Situated below the ridge line of a massive dune on stradbroke Island, This house enjoys a rara and beautiful panorama. Architect Stephen Coffey angled the walls and fanned out the rooms to embrace the ocean, the nearby reef and moreton Island.
WITH A GRADIENT OF ONE IN FOUR and a glorious oceanfacing northeasterly aspect, the site really demanded a dwelling that would double as a lookout. And with such a dramatic incline, a raised split level double storey structure — with decks and glass doors along the entire facade — was the most effective solution.
Architect Stephen Coffey conceived the dwelling as two fan shaped towers linked together, where the front tower is embedded in the rear tower and is vertically separated from it by half a level. Stephen used the symmetrical layout to define the private and shared living zones: the sleeping quarters are in the rear tower, and the living spaces are at the front. In their brief, the clients requested the separation of these zones and the provision of demarcated living zones for themselves and adult guests, and their young children and friends. It was also important that the children’s bedrooms be close to the main bedroom.
To achieve this, Stephen used the back tower to arrange the bedrooms in a two-up two-down formation, each room with its own deck facing the ocean. For privacy the building is rotated 10 degrees towards the north, subtly but effectively obscuring the decks from the neighbours’ outlook. The bathrooms and utility spaces form a service core in the centre of the tower.
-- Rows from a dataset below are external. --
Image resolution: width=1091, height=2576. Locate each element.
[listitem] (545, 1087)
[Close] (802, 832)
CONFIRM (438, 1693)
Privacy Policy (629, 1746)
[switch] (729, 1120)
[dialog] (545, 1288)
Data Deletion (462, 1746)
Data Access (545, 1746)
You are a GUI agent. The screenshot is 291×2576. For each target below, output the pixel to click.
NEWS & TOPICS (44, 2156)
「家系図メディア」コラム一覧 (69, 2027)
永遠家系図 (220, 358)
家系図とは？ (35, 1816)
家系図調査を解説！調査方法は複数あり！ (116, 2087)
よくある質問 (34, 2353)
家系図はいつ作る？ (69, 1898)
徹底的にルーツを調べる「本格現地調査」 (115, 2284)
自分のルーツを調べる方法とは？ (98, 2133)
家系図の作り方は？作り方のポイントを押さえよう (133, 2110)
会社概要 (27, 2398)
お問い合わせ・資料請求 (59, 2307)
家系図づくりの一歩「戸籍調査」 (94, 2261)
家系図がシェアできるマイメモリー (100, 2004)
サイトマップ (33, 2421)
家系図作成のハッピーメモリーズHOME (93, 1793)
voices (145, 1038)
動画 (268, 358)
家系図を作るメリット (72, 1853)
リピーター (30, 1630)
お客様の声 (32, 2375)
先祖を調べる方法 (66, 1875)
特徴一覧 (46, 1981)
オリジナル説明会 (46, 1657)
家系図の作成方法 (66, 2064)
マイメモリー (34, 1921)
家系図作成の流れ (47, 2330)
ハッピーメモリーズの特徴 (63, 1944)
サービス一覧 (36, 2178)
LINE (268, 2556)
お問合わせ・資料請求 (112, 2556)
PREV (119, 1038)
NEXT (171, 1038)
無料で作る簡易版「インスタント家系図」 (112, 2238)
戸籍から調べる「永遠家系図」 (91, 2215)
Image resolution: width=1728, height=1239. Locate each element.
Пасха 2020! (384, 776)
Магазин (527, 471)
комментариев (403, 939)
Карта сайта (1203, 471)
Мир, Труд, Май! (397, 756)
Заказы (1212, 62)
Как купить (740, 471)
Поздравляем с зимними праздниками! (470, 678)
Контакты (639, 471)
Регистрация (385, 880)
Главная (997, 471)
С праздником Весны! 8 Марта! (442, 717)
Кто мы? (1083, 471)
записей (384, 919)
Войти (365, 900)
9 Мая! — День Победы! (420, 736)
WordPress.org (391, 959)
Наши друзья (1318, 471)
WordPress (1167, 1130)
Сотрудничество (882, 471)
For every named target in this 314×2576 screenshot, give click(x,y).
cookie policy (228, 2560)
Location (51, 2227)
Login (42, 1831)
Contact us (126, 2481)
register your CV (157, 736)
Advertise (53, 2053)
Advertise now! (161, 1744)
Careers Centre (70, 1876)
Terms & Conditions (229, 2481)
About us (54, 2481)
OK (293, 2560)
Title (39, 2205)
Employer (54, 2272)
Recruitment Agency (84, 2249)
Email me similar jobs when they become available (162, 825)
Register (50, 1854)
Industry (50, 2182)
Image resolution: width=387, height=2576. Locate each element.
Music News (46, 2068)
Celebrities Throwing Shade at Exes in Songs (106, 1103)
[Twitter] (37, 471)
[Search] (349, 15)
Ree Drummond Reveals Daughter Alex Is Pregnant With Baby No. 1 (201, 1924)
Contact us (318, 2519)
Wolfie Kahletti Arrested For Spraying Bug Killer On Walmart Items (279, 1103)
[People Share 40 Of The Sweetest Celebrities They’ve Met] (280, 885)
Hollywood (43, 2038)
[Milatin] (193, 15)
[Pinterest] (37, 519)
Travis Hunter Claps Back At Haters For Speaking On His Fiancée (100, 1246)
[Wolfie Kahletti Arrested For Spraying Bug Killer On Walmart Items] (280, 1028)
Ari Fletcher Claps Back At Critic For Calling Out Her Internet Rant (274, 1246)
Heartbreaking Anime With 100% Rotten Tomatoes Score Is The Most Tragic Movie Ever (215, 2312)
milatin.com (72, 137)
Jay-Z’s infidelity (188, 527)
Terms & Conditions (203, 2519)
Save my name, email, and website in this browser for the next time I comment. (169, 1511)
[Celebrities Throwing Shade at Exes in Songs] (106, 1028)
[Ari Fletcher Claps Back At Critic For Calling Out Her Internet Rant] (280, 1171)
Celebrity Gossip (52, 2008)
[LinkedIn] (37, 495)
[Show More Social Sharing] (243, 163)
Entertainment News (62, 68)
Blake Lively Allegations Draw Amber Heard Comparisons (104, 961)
The front tower is an elevated open plan two storey structure with the children’s space below and the adults’ area above. The glazed front wall of this tower features a track system that allows the glazed doors to be stacked at the sides for maximum views and ventilation. This wall has no structural function in terms of the rigidity of the building: it simply hangs from the portal frame like a curtain. When the wall is pushed aside, the fan shaped decks on each level can be read as an integral part of the living space. On the upper level, an outdoor dining setting becomes an extension of the lounge area — and its proximity to the kitchen ensures the deck works as a convenient outdoor room.
Viewed from the street, the arrangement of towers and staggered levels creates a series of planes that help break down the visual mass of the building. The poles supporting the decks and overhangs form the vertical elements in a grid where the slightly-curved roofs and balustrades comprise the horizontal lines. The exterior colours have been selected in response to the natural surrounds — grey green and subdued blue treated timber — and a cluster of tall gums creates a leafy backdrop that further softens the visual impact of the building itself.
Internally, the wall colours and upholstery are much bolder, recalling the vibrant tones of the tropics. A special feature is the kitchen bench: formed glass on top of a layer of polished coloured glass chips embedded in a highly durable resin compound.
While the obvious point of focus here is the inspirational view, the house itself is an object that invites the gaze. Down at street level there are the converging horizontal and vertical lines of the facade to admire, while from the decks one looks back into an interior that glows with fresh, vital colours. And the clever, versatile layout of rooms — on a steep, difficult site — has ensured the house not only looks the part, but does the job it was designed to do.